Als gelovigen zijn wij geroepen om naar de waarden van de hemelse stad te leven. Daarom dat appel. Zoek Mij met heel je hart. Dan zul je door Mij gevonden zijn. Dat is de basis waaruit alles voorkomt. Want als het volk niet op God gericht is, als het niet leeft vanuit de genade, dan is heel die periode daar vruchteloos. Als je niet met Hem Hem verbonden bent, ga je leven volgens de waarden van de stad van de mens. Dan gaat het eigen belang, je eigen agenda, alles in je leven sturen. Dan verlies het zou t haar kracht. Daaro moest het volk in Babel op de Heere gericht zijn. God was het fundament. Ik zal. Daarop was hun leven geënt. Wij mogen dat om Christus wil ook zeggen. Als we met Hem verbonden zijn. Dat zijn genade het fundament is. Zo mogen we ons inzetten. Onze identiteit hangt niet af van wat we doen. En zo kunnen we ons geven. We hoeven ons niet te bewijzen. Onze waarde en geluk niet laten afhangen van wat mensen van ons vinden, maar er is een ding belang in het leven inde stad. Dat ik weet dat ik het eigendom van Christus ben. En dan kan zomaar het moment komen dat iemand aan je vraagt: joh, waarom zet jij je zo in voor de voedselbank, waarom bezoek je mij in het ziekenhuis, en dan mag je misschien iets vertellen over de hoop die je hebt in de Heere Jezus. Dat Hij gekomen is om mensen een hoopvolle toekomst te geven.

6. Een blijvende opdracht

Gemeente, het appel van God is dus:

(a) leef inde wereld:onttrek je niet, maar zoek het goede voor de mensen om je heen (collega’s, medestudenten, klasgenoten), heel concreet en praktisch; laat je licht schijnen, waar je woont, werkt, studeert.

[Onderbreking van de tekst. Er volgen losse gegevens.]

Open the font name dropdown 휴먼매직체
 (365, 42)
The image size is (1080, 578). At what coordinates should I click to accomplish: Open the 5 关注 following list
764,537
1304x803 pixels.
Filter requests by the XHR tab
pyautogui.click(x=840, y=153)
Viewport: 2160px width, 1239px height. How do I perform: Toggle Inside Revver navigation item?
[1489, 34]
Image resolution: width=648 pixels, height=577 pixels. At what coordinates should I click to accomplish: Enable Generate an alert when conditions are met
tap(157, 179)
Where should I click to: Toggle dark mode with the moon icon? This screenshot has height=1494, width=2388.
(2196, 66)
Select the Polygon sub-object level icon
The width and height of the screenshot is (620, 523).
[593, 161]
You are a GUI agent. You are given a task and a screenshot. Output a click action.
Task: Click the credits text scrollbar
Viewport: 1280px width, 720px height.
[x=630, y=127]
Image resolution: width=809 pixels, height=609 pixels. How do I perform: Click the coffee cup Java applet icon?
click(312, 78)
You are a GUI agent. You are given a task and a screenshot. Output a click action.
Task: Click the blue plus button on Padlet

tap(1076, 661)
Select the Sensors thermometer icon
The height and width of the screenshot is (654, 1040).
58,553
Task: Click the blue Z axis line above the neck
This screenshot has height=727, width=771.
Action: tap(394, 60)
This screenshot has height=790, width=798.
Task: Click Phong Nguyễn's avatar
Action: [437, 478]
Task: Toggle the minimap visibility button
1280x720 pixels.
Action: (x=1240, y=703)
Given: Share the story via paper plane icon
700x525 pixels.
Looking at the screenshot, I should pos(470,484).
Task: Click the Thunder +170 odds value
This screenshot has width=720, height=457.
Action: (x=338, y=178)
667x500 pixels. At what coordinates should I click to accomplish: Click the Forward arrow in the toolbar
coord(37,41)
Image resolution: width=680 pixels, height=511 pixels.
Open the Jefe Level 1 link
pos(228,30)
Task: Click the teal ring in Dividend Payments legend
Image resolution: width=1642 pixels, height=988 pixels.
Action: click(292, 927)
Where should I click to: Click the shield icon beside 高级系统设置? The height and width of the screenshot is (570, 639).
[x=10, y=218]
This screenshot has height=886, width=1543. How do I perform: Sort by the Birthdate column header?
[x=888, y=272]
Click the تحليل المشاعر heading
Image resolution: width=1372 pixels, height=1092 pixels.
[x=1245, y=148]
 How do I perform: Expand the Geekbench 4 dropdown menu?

(b) leef andersinde wereld: laat je niet drijven door je eigen verlangens of ego, maar breng het evangelie in de praktijk, als iemand die Christus toebehoort, iemand die de reuk van Christus verspreidt, iemand die een leesbare brief van Christus is. Weet dat je het eigendom van Christus bent. Dat is een hoge verantwoordelijkheid. Geroepen om zijn geur te verspreiden. Daarom lieve broeders en zusters,

Wees daarom iemand die de omgang met de Heere zoeken, elke keer weer. Alleen zo blijven we op God gericht en zal de genade van Christus in ons leven blijven stromen. Zo alleen kunnen we tot zegen zijn. Amen.